# [DATA ROWS]
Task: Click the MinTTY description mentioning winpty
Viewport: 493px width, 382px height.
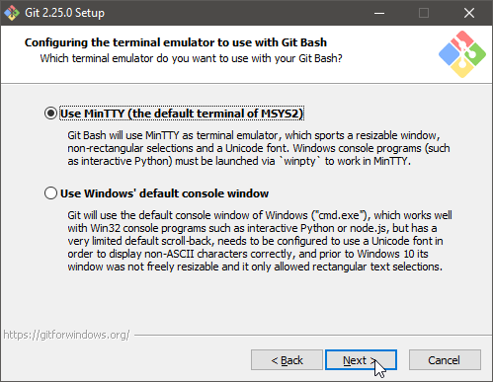Action: [x=259, y=148]
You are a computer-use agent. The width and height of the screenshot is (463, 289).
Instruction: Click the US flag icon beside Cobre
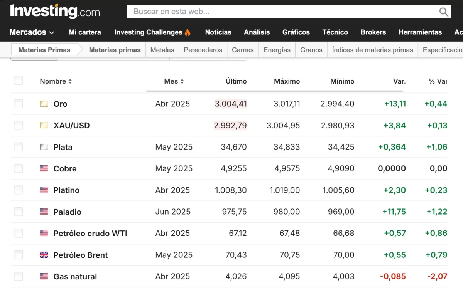point(44,168)
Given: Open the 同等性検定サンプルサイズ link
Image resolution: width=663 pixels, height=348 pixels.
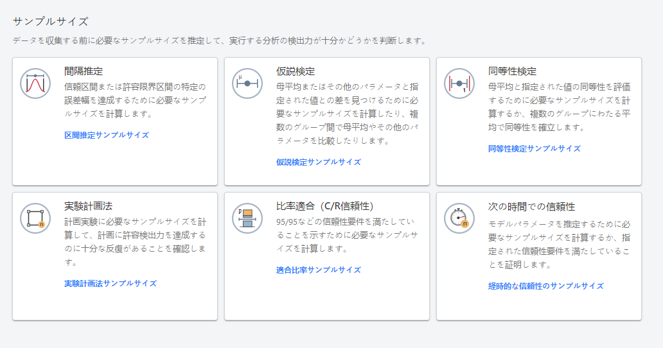Looking at the screenshot, I should click(x=535, y=149).
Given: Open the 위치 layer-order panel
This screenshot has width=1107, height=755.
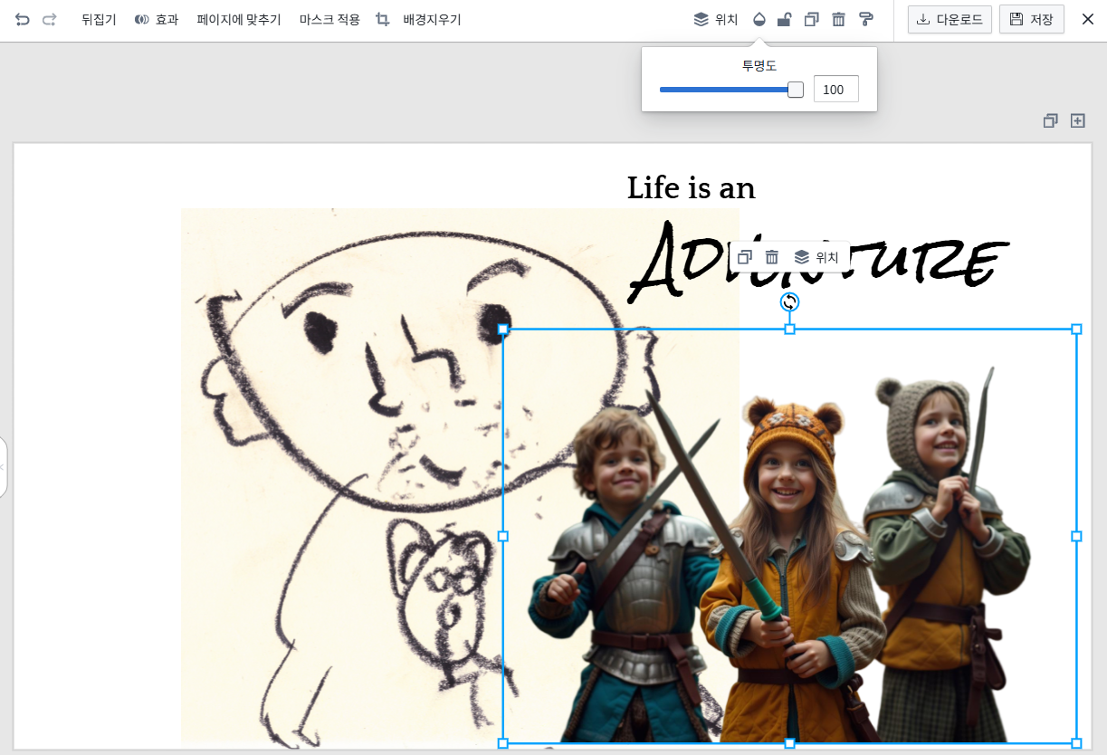Looking at the screenshot, I should pyautogui.click(x=716, y=18).
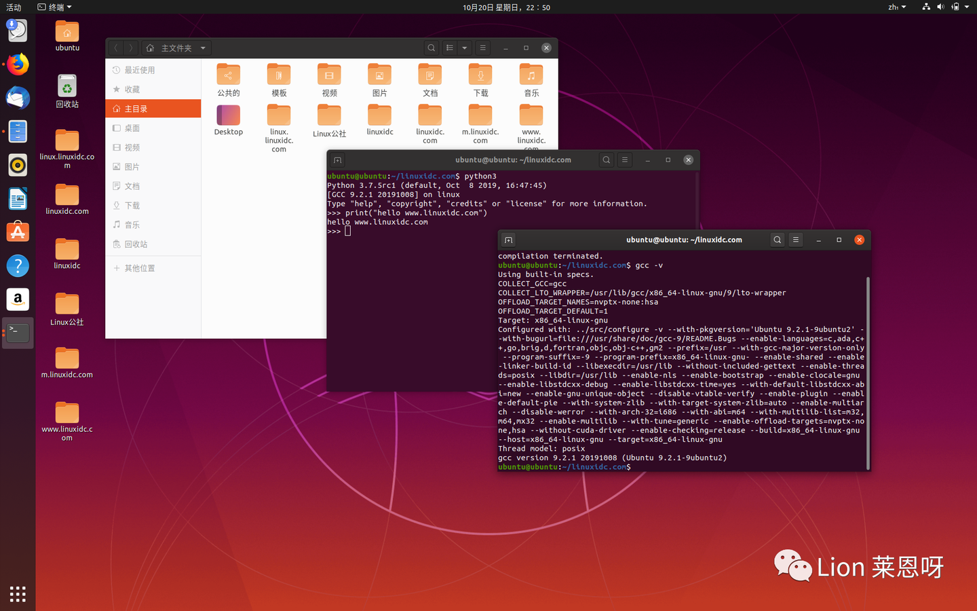
Task: Toggle list view in the file manager
Action: click(x=448, y=48)
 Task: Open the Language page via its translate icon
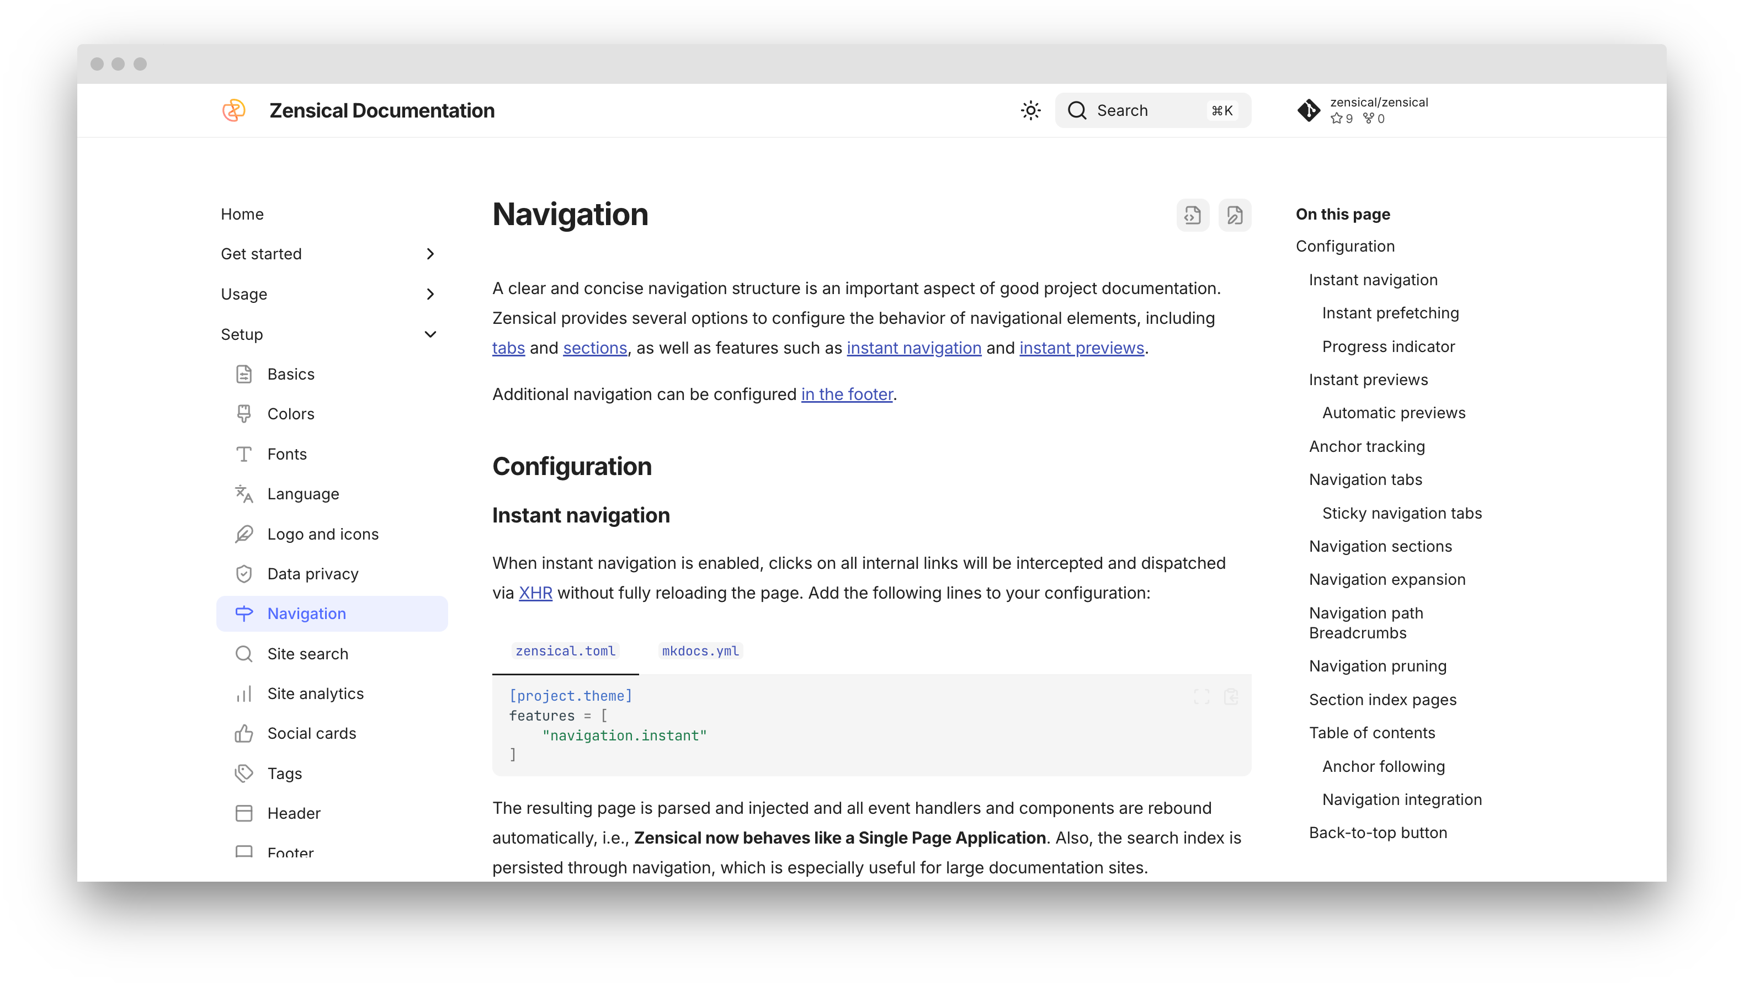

# [WHAT IS EXPECTED]
Please state how many lines of the records above contain the string "icon", with case counting, and give only that number.

# [FINISHED TASK]
2